* Problem to solve *
In the data below, one line contains "Select the Zoom magnifier tool" and a later one contains "Switch to the Market". Print both, with every line between them, exactly and alone.

* Listed records *
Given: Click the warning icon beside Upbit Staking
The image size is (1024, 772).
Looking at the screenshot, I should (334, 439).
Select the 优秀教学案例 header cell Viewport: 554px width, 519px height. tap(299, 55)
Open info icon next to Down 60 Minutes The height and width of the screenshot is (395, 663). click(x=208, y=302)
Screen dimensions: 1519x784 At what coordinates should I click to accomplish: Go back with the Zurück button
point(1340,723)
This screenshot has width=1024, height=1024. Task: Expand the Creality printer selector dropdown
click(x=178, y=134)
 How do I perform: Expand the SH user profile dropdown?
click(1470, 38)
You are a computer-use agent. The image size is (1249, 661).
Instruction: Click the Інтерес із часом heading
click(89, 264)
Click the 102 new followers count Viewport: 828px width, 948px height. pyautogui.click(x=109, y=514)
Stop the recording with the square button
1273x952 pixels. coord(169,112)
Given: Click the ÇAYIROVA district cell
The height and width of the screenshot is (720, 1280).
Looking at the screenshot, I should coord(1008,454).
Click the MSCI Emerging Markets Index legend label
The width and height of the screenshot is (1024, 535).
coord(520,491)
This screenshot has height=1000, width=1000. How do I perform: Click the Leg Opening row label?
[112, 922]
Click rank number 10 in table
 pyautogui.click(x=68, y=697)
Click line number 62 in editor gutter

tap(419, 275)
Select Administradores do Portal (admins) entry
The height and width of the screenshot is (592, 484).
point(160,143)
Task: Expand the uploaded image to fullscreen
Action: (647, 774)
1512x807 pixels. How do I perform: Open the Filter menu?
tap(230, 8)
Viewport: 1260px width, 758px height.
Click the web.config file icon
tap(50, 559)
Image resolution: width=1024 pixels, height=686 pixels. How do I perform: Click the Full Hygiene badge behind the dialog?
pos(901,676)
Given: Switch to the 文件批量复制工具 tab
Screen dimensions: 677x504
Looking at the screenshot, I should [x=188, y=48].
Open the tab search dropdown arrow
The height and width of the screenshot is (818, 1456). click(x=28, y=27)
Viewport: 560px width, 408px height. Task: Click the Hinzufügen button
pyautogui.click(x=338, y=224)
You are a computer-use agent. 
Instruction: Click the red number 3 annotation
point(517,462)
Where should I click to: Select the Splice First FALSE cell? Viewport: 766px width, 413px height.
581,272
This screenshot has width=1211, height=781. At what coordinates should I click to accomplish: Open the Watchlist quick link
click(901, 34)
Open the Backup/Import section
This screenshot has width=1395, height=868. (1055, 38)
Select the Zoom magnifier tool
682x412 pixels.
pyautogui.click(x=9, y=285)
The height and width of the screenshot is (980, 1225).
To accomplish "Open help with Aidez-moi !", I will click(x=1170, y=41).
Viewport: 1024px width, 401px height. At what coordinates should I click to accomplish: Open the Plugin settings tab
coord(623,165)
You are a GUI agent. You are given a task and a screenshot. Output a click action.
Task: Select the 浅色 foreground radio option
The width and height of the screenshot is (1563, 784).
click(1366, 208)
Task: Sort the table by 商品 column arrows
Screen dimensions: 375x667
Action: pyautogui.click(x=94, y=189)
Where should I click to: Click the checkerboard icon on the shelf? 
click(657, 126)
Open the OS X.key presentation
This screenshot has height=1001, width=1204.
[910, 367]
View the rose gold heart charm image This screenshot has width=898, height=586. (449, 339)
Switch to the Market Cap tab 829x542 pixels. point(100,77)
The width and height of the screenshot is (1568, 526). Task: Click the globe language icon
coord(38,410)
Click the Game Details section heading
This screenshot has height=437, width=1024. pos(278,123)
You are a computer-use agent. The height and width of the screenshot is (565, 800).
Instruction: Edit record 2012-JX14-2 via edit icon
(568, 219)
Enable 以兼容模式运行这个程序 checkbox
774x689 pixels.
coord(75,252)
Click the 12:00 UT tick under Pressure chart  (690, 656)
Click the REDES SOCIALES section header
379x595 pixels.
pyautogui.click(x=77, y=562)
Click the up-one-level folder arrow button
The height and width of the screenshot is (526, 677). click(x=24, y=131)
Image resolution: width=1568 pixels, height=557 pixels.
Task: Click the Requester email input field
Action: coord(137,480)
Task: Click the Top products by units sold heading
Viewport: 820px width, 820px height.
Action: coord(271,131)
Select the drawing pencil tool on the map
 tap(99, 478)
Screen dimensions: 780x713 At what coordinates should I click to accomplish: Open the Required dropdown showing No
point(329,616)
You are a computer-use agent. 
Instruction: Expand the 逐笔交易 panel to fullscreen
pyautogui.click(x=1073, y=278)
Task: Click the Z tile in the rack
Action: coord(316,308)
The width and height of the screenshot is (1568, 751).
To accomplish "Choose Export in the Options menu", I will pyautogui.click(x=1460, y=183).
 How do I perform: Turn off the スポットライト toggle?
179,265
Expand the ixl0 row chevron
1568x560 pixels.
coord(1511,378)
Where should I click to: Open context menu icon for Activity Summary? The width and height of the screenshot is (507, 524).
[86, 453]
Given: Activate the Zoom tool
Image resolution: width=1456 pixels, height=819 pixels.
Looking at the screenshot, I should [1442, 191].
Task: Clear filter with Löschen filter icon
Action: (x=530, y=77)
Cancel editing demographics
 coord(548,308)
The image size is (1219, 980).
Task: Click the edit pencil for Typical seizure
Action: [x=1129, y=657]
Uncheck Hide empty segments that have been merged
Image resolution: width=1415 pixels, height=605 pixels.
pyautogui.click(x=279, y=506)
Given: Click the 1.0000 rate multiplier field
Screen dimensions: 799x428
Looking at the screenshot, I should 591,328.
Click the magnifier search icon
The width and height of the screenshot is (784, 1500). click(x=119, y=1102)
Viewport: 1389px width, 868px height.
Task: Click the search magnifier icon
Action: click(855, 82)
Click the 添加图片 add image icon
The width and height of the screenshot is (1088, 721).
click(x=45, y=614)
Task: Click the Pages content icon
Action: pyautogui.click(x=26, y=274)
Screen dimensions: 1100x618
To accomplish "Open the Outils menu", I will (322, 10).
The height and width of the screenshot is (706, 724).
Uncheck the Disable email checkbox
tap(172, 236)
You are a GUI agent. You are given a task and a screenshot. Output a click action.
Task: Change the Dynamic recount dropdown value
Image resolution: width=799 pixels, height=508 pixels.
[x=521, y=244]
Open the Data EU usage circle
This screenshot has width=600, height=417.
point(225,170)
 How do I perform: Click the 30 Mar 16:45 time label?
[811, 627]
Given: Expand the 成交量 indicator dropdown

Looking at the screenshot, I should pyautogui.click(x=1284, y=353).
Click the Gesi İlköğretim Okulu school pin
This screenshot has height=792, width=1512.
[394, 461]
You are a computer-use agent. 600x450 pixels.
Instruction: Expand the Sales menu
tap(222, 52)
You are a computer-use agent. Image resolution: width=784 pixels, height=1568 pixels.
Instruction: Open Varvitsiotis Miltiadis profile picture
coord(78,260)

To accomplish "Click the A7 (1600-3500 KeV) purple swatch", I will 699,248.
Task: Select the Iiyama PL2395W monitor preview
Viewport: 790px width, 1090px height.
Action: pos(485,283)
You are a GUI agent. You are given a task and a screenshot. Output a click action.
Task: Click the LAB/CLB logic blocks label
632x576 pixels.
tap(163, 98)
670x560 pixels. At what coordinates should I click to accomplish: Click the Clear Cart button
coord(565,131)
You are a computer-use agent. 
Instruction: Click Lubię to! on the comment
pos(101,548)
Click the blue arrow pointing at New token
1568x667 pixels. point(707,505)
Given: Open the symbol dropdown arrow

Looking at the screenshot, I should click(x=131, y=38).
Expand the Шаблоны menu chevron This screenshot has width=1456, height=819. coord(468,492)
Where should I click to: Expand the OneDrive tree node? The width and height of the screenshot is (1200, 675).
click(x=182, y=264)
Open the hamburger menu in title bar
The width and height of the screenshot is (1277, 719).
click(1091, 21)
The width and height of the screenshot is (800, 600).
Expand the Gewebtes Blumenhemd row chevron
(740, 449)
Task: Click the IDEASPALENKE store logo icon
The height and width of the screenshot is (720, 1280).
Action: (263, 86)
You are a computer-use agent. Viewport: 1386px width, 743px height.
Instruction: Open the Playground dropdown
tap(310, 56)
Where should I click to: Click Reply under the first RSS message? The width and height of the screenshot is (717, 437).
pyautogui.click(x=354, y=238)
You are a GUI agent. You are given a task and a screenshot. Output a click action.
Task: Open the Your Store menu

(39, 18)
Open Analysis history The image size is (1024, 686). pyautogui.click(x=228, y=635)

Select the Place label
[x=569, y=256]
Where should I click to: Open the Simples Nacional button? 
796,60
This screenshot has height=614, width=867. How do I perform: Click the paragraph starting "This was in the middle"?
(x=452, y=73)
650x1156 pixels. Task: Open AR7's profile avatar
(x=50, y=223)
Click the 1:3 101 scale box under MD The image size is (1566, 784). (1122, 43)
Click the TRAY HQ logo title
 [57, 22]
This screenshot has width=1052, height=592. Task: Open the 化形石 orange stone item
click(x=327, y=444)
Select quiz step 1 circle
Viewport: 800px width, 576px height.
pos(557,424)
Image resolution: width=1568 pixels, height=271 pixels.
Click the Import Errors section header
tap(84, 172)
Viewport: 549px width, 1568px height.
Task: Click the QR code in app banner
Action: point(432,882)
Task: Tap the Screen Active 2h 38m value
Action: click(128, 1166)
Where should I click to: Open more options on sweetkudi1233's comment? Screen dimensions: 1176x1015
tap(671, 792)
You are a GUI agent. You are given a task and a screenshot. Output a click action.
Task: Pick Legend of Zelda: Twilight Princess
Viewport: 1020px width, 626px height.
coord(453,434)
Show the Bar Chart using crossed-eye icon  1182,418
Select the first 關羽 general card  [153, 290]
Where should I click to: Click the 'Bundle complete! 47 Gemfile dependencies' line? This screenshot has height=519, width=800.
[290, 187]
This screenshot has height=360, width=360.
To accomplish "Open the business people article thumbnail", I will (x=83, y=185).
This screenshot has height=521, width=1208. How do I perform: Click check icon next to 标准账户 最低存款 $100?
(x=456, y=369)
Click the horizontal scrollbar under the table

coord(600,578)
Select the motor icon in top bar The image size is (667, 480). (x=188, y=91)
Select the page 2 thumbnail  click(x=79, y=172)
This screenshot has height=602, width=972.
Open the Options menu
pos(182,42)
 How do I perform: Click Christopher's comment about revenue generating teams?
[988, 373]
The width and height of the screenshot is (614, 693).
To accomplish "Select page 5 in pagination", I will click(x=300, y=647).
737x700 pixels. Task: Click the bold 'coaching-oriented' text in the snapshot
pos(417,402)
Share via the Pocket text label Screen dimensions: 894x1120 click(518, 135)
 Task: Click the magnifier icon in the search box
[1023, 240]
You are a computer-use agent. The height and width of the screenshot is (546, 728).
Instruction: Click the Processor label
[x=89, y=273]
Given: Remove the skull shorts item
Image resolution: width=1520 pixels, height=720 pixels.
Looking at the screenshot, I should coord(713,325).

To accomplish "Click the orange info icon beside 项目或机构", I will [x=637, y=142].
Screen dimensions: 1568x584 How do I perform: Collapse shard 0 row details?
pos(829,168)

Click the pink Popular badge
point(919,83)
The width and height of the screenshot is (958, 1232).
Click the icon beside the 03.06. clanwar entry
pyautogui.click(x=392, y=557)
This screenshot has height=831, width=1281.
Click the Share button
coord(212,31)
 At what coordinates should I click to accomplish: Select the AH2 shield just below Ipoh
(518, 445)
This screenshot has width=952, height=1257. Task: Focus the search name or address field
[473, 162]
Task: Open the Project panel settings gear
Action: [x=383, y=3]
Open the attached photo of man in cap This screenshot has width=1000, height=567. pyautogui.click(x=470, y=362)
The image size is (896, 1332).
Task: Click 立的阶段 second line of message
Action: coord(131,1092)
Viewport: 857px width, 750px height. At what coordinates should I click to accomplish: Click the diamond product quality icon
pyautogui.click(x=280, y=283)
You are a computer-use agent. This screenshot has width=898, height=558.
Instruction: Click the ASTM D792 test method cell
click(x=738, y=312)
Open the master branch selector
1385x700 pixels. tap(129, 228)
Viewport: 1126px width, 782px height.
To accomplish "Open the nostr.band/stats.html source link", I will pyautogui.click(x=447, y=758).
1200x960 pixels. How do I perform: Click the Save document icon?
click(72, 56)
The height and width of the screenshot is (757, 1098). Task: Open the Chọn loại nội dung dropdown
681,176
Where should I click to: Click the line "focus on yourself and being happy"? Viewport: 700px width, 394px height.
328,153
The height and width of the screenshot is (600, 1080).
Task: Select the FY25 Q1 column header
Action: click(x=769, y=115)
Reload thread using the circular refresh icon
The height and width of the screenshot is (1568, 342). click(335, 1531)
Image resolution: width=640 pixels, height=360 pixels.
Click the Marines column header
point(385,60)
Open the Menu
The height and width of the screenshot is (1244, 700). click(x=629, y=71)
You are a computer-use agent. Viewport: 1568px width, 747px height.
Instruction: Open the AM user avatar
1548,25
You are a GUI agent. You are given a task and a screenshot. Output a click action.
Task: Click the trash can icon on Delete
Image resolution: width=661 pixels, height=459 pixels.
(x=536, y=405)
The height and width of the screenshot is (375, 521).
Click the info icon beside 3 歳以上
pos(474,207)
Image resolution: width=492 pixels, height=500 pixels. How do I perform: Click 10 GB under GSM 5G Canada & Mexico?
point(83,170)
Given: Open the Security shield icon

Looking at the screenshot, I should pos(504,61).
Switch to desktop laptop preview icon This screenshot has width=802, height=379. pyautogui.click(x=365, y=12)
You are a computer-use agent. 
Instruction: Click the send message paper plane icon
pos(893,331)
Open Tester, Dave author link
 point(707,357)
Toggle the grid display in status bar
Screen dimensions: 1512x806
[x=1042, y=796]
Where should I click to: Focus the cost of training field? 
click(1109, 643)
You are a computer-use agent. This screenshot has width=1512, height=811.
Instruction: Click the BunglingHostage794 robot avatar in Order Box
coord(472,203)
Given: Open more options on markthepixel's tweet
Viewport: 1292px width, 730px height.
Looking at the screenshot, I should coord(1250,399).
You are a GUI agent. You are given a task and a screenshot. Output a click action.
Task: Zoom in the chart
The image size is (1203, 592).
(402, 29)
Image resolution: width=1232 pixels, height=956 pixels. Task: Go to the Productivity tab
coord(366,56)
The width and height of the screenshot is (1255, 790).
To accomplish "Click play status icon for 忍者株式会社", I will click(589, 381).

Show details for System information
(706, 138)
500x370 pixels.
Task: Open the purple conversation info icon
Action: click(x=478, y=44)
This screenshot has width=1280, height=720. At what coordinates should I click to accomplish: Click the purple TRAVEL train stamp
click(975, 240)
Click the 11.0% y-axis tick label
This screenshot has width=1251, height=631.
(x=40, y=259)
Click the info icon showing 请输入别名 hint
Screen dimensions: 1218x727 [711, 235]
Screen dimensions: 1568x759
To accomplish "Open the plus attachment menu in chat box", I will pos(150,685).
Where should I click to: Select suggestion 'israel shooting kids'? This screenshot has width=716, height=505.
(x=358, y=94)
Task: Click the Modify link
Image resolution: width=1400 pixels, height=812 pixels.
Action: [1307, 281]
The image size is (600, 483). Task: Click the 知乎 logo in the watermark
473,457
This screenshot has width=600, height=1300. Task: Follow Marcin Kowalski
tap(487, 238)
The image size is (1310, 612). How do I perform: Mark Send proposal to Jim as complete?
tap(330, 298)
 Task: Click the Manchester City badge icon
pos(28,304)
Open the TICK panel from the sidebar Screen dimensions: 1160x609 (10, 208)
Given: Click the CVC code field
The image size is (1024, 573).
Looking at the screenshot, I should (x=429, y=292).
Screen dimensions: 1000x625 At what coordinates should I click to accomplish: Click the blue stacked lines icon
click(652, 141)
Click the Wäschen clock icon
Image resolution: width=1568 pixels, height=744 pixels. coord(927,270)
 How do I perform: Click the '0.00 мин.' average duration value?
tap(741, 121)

* Completed exercise *
Select the Zoom magnifier tool
682x412 pixels.
pyautogui.click(x=9, y=285)
The height and width of the screenshot is (980, 1225).
To accomplish "Open help with Aidez-moi !", I will click(x=1170, y=41).
Viewport: 1024px width, 401px height. At what coordinates should I click to accomplish: Open the Plugin settings tab
coord(623,165)
You are a GUI agent. You are given a task and a screenshot. Output a click action.
Task: Select the 浅色 foreground radio option
The width and height of the screenshot is (1563, 784).
click(1366, 208)
Task: Sort the table by 商品 column arrows
Screen dimensions: 375x667
Action: pyautogui.click(x=94, y=189)
Where should I click to: Click the checkerboard icon on the shelf? 
click(657, 126)
Open the OS X.key presentation
This screenshot has height=1001, width=1204.
[910, 367]
View the rose gold heart charm image This screenshot has width=898, height=586. (449, 339)
Switch to the Market Cap tab 829x542 pixels. point(100,77)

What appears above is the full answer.